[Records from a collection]
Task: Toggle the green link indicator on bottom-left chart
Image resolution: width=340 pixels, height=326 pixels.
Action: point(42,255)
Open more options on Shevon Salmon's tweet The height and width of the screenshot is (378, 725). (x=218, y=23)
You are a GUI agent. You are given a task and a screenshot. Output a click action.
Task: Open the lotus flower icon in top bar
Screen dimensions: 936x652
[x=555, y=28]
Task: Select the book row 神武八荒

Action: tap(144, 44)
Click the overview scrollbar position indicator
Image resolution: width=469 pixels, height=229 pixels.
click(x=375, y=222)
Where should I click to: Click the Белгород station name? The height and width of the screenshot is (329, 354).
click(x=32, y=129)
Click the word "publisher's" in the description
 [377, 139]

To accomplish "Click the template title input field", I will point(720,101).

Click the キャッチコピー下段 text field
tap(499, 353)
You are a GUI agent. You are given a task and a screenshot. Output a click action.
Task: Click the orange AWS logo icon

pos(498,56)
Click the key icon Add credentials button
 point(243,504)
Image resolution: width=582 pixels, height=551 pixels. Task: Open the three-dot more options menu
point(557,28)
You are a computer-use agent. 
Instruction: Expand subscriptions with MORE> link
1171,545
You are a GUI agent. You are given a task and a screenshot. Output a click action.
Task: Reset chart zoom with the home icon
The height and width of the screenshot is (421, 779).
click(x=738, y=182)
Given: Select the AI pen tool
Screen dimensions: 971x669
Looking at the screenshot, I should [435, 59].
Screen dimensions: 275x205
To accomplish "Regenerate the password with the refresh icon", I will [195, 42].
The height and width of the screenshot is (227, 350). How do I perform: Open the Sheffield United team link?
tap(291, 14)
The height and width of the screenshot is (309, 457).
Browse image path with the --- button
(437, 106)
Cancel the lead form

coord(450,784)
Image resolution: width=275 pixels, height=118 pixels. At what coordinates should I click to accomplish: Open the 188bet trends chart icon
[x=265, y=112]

> AIM OF THE EXERCISE
Would you return every line of the data above exactly?

> RESULT OF THIS TASK
Task: Toggle the green link indicator on bottom-left chart
Image resolution: width=340 pixels, height=326 pixels.
Action: point(42,255)
Open more options on Shevon Salmon's tweet The height and width of the screenshot is (378, 725). (x=218, y=23)
You are a GUI agent. You are given a task and a screenshot. Output a click action.
Task: Open the lotus flower icon in top bar
Screen dimensions: 936x652
[x=555, y=28]
Task: Select the book row 神武八荒

Action: tap(144, 44)
Click the overview scrollbar position indicator
Image resolution: width=469 pixels, height=229 pixels.
click(x=375, y=222)
Where should I click to: Click the Белгород station name? The height and width of the screenshot is (329, 354).
click(x=32, y=129)
Click the word "publisher's" in the description
 [377, 139]

To accomplish "Click the template title input field", I will point(720,101).

Click the キャッチコピー下段 text field
tap(499, 353)
You are a GUI agent. You are given a task and a screenshot. Output a click action.
Task: Click the orange AWS logo icon

pos(498,56)
Click the key icon Add credentials button
 point(243,504)
Image resolution: width=582 pixels, height=551 pixels. Task: Open the three-dot more options menu
point(557,28)
You are a computer-use agent. 
Instruction: Expand subscriptions with MORE> link
1171,545
You are a GUI agent. You are given a task and a screenshot. Output a click action.
Task: Reset chart zoom with the home icon
The height and width of the screenshot is (421, 779).
click(x=738, y=182)
Given: Select the AI pen tool
Screen dimensions: 971x669
Looking at the screenshot, I should [435, 59].
Screen dimensions: 275x205
To accomplish "Regenerate the password with the refresh icon", I will [195, 42].
The height and width of the screenshot is (227, 350). How do I perform: Open the Sheffield United team link?
tap(291, 14)
The height and width of the screenshot is (309, 457).
Browse image path with the --- button
(437, 106)
Cancel the lead form

coord(450,784)
Image resolution: width=275 pixels, height=118 pixels. At what coordinates should I click to accomplish: Open the 188bet trends chart icon
[x=265, y=112]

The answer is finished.